“Literary studies – and critical theory in particular – ask us to pay attention to cultural attitudes and assumptions that often go unexamined. I hope that by thinking critically about the world we inhabit and the cultural artifacts we’re surrounded by, we can not only discover how climate change came to be, but, hopefully, how to envision a way out of the crisis.”
“In the School of Humanities, we were exposed to art and music, literature and ideas, philosophies and frameworks through which stories are told, civilizations are built and viewed. I believe this well-rounded understanding of people and societies underlines that there are universal truths and shared human desires and that everything really is connected. In order to work in sustainability, one must be passionate and empathetic. Understanding the beauty and the brutality of humankind and nature through the arts and across time illustrates our strength and ability to adapt and to be the best we can be, for ourselves and for all of life on earth. It is hard but rewarding work.”
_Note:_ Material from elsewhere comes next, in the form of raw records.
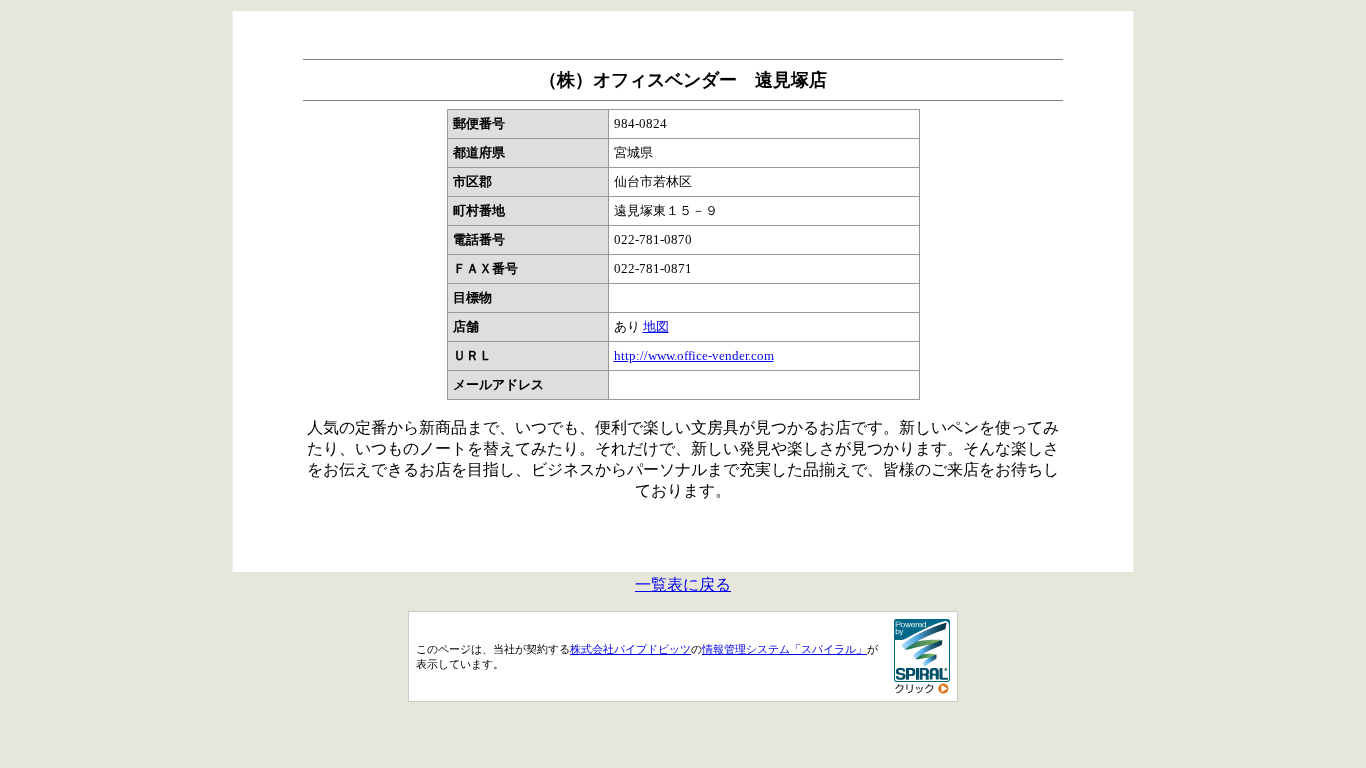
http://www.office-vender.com (694, 355)
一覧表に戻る (683, 584)
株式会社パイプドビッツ (630, 649)
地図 (656, 326)
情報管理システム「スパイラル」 (784, 649)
“Studying the humanities has helped me understand the importance of storytelling and radical imagination in the age of climate catastrophe. At its core, the climate catastrophe is a crisis of a dominant world view that asserts there is only one way – and that way has been predicated upon extraction and exploitation. The humanities must remind us of alternative worldviews, centering marginalized communities, questioning the domains of ‘credibility’ and shifting into a framework that centers lived experience. All of this naturally bleeds into the world of decentering whiteness, decolonizing environmentalism and equipping a generation of diverse storytellers to challenge the narrative.”
“The humanistic study of extractive industries, and the social histories connected to them, will be key for understanding the challenges presented by the climate crisis.”